The code section

The code section puts together the rest of a component’s specification to instruct how to actually run the code for an instance of the component.

The code section is essentially, a set of specifications for how to run a container. A component’s code may consist of more than one image, each of which should be ran within its own container.

Containers within the code section are organized as a dictionary of #Container structures:

code: [nm=string]: #Container & {name: nm}

Where each field in code is the name of the container to be created when an instance of the component is run, and the #Container structure must contain itself a name field whose value is that of the key leading to that structure,

#Container: {
	name:  string
	size: #ContainerSize
	image: #Image
	entrypoint?: [...string]
	cmd?: [...string]
	user?: {
		userid:  uint16
		groupid: uint16
	}
	mapping: #Mapping
}
#Image: {
	hub:  #Hub | * {name: "registry.hub.docker.com", secret: ""}
	tag:  string
	digest?: string
}
#Hub: {
	name:   string
	secret: string
}

Note that, as we mentioned earlier, code for a component must be encapsulated by docker images, which are referenced within the #Container structure.

We can use a tag to refer to an image, and, currently, providing the digest is optional. This will change in future revisions, as Kumori Platform enphasizes reproducibility of results, and referring to the code by tag is very weak, as such tags provide no guarantee of immutability of the code behind the tag, besides being fully dependent on the hub from which the image is retrieved.

A hub to retrieve an image must be provided (there is a suitable default, though).
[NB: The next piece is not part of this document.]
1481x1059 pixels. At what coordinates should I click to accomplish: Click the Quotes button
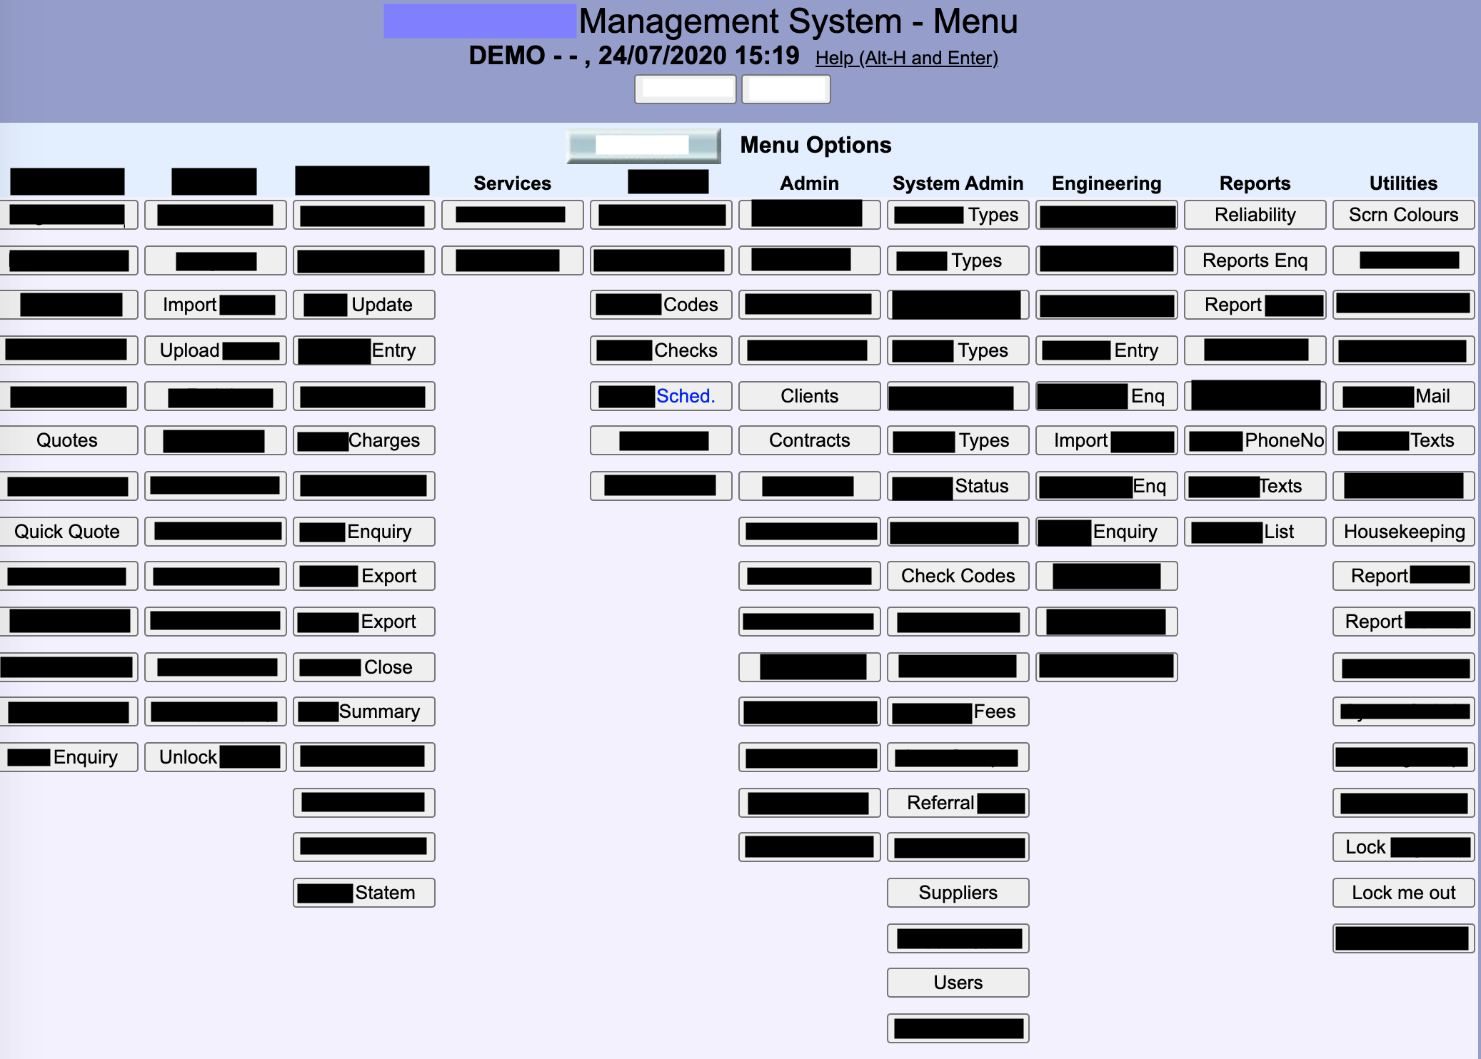click(66, 440)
In the future, this may be optional, relying on registered hubs, or default hubs. The Hub in itself is not a defining characteristic of the image itself, nor of the component.
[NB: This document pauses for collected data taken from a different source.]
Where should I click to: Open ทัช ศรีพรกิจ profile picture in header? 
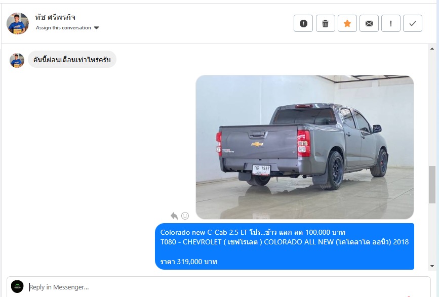click(18, 23)
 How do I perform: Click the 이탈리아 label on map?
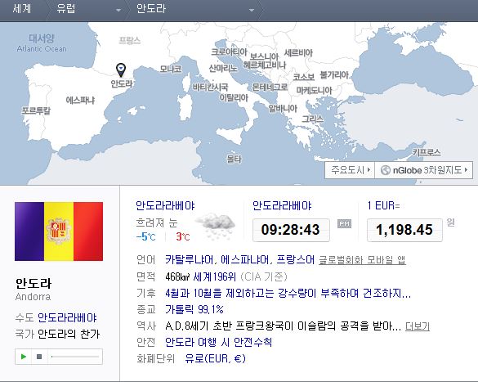234,97
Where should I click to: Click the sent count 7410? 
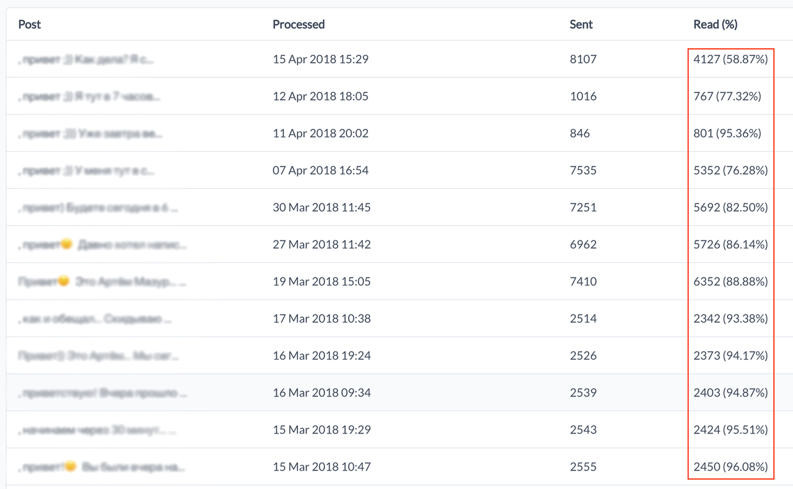(583, 282)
The secret referred to within a hub description must be registered in the platform. As other resources referenced from within the code section, what actually gets placed in the image secret is the path into the resource configuration contianing that secret.

Size

As before the size of a component instance has a global part and a per-container part.

Mappings

An important part of the code section is the mapping subsection. Its definition is here:

#Mapping: {
	filesystem: [...#FileMap | #FolderMap]
	env: #EnvMap
}
#EnvMap: {
	[string]: {[#DataResourceKey]: string} |  {parameter: string} | {value: string}
}
#FileMap: {
	path:   string
	mode:   uint16 | *0o644
	data:   {[#DataResourceKey]: string} | {parameter: string} | {value: string}
	format: *"text" | "json" | "yaml"
}
#FolderMap: {
	path: string
	{{tree: [...#FileMap | #FolderMap]} | volume: string}
}

From the definition we see that there are filesystem and environment mappings. The environment mapping is organized as a dictionary of environment variables, whose values will be made available to the container on execution.

In the specification, values for environment variables can be provided in several ways:

As the data value of resources made available through the configuration, where the string provided must correspond to a path in the resource part of the config leading to a resource of the kind specified by the #DataResourceKey provided
With an arbitrary string value (value: string) which may come from the configuration through standard CUE references.
As a reference to a parameter (parameter: string), where the string must be a path into the parameter section of the config. The value injected will be the value of the parameter as a string.

Values for environment variable mappings must resolve to string

Filesystem mappings

Filesystem mappings are organizad as an array of mappings. Each element of the array may map a file or, potentially, a tree of folders and files.

File Maps

Mapping a file is simple: its path within the container must be specified. In addition, we can provide a mode for the file (useful to inject executable scripts when adapting third party images).

In addition to the path, we need to provide the data. Data for a file map can come from the same sources as data for an environment variable (see above).

In addition, a format field completes the specification for a file map. By default it assumes data value should be interpreted as a raw string and be left as is within the resulting text file, without marshalling it.

It is an error to specify a `text`format for a non-string data value.

If format is json, or yaml, then data is marshalled to either of those two formats, and the result of that is placed within the file.

Folder maps

Folder maps seem a bit more complex, but they are also quite simple to understand.

A folder map, like a file map, must provide a path. The simplest folder map then, interprets that path as the path of a folder where to mount either a Volatile or a Persistent Volume. In such a case, the string provided for the volume is actually a path into the resource section of the config. This approach allows us to share the same volume accross multiple containers.

If, however, a tree field is specified, then the path provided is still treated as a folder path, however no mounting is produced on that path, serving only to recursively define further mappings withint the folder (either file or folder maps).

As mentioned, volumes can be shared among the containers of a component.

When references to the config are used outside a value: ` field, the strings must match a path within the respective part of the config (either `parameter or resource). The values to be inserted into the file/env variable will be provided by the platform at deployment.